- [Work to be completed]
The entire listing below is to be transcribed without a single slip.

- [Records for this task]

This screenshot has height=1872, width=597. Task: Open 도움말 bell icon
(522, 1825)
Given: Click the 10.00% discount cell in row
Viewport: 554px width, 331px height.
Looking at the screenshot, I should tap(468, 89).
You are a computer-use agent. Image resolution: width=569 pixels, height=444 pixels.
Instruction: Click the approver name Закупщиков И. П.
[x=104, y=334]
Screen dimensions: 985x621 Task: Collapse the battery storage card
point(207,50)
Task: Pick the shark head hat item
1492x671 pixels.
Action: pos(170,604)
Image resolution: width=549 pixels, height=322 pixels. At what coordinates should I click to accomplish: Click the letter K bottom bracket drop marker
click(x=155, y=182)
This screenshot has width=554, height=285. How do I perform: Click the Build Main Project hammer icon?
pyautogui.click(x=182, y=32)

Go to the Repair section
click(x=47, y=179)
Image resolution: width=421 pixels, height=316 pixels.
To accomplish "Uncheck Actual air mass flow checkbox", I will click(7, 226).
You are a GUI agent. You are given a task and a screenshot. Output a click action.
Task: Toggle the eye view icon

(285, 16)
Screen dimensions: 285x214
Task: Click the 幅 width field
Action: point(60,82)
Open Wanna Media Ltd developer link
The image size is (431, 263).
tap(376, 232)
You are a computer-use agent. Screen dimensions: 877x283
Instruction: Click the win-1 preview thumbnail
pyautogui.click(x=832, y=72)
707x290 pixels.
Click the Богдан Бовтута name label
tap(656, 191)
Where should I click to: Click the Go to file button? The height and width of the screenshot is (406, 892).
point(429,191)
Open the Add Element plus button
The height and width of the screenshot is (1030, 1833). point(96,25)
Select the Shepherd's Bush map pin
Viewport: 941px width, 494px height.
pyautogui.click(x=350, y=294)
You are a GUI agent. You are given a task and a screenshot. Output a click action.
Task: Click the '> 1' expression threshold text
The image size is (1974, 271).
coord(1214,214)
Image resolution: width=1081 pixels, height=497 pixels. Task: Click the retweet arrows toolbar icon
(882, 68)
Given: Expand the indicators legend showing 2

- [Exercise answer]
This screenshot has height=1872, width=597. Task: Open 도움말 bell icon
(522, 1825)
Given: Click the 10.00% discount cell in row
Viewport: 554px width, 331px height.
Looking at the screenshot, I should tap(468, 89).
You are a computer-use agent. Image resolution: width=569 pixels, height=444 pixels.
Instruction: Click the approver name Закупщиков И. П.
[x=104, y=334]
Screen dimensions: 985x621 Task: Collapse the battery storage card
point(207,50)
Task: Pick the shark head hat item
1492x671 pixels.
Action: pos(170,604)
Image resolution: width=549 pixels, height=322 pixels. At what coordinates should I click to accomplish: Click the letter K bottom bracket drop marker
click(x=155, y=182)
This screenshot has width=554, height=285. How do I perform: Click the Build Main Project hammer icon?
pyautogui.click(x=182, y=32)

Go to the Repair section
click(x=47, y=179)
Image resolution: width=421 pixels, height=316 pixels.
To accomplish "Uncheck Actual air mass flow checkbox", I will click(7, 226).
You are a GUI agent. You are given a task and a screenshot. Output a click action.
Task: Toggle the eye view icon

(285, 16)
Screen dimensions: 285x214
Task: Click the 幅 width field
Action: point(60,82)
Open Wanna Media Ltd developer link
The image size is (431, 263).
tap(376, 232)
You are a computer-use agent. Screen dimensions: 877x283
Instruction: Click the win-1 preview thumbnail
pyautogui.click(x=832, y=72)
707x290 pixels.
Click the Богдан Бовтута name label
tap(656, 191)
Where should I click to: Click the Go to file button? The height and width of the screenshot is (406, 892).
point(429,191)
Open the Add Element plus button
The height and width of the screenshot is (1030, 1833). point(96,25)
Select the Shepherd's Bush map pin
Viewport: 941px width, 494px height.
pyautogui.click(x=350, y=294)
You are a GUI agent. You are given a task and a screenshot. Output a click action.
Task: Click the '> 1' expression threshold text
The image size is (1974, 271).
coord(1214,214)
Image resolution: width=1081 pixels, height=497 pixels. Task: Click the retweet arrows toolbar icon
(882, 68)
Given: Expand the indicators legend showing 2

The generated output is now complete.